* [Material shown]
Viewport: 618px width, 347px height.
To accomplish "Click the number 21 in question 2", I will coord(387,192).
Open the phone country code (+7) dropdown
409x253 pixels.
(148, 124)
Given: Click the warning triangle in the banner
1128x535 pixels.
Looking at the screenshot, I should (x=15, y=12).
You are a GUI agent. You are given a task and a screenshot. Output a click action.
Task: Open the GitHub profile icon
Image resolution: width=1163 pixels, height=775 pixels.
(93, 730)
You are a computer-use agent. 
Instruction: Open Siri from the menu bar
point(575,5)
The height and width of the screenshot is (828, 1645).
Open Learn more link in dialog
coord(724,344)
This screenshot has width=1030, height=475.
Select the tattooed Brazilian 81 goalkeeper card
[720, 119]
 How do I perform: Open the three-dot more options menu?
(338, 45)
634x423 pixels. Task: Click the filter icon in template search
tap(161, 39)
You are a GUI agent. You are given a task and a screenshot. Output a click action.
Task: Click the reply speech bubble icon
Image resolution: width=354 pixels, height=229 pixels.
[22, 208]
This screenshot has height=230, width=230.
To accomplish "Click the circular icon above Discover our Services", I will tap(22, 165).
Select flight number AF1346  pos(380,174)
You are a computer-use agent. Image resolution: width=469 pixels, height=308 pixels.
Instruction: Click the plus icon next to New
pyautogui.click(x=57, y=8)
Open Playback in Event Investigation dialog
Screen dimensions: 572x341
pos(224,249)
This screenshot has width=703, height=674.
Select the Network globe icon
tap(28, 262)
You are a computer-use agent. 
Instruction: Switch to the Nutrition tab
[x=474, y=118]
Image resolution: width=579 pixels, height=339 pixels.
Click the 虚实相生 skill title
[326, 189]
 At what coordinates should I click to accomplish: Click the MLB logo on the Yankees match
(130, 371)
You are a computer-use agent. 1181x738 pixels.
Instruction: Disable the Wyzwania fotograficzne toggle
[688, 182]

* [Job]
Return every line of the items above with nothing changed.

* [The response]
Viewport: 618px width, 347px height.
To accomplish "Click the number 21 in question 2", I will coord(387,192).
Open the phone country code (+7) dropdown
409x253 pixels.
(148, 124)
Given: Click the warning triangle in the banner
1128x535 pixels.
Looking at the screenshot, I should (x=15, y=12).
You are a GUI agent. You are given a task and a screenshot. Output a click action.
Task: Open the GitHub profile icon
Image resolution: width=1163 pixels, height=775 pixels.
(93, 730)
You are a computer-use agent. 
Instruction: Open Siri from the menu bar
point(575,5)
The height and width of the screenshot is (828, 1645).
Open Learn more link in dialog
coord(724,344)
This screenshot has width=1030, height=475.
Select the tattooed Brazilian 81 goalkeeper card
[720, 119]
 How do I perform: Open the three-dot more options menu?
(338, 45)
634x423 pixels. Task: Click the filter icon in template search
tap(161, 39)
You are a GUI agent. You are given a task and a screenshot. Output a click action.
Task: Click the reply speech bubble icon
Image resolution: width=354 pixels, height=229 pixels.
[22, 208]
This screenshot has height=230, width=230.
To accomplish "Click the circular icon above Discover our Services", I will tap(22, 165).
Select flight number AF1346  pos(380,174)
You are a computer-use agent. Image resolution: width=469 pixels, height=308 pixels.
Instruction: Click the plus icon next to New
pyautogui.click(x=57, y=8)
Open Playback in Event Investigation dialog
Screen dimensions: 572x341
pos(224,249)
This screenshot has width=703, height=674.
Select the Network globe icon
tap(28, 262)
You are a computer-use agent. 
Instruction: Switch to the Nutrition tab
[x=474, y=118]
Image resolution: width=579 pixels, height=339 pixels.
Click the 虚实相生 skill title
[326, 189]
 At what coordinates should I click to accomplish: Click the MLB logo on the Yankees match
(130, 371)
You are a computer-use agent. 1181x738 pixels.
Instruction: Disable the Wyzwania fotograficzne toggle
[688, 182]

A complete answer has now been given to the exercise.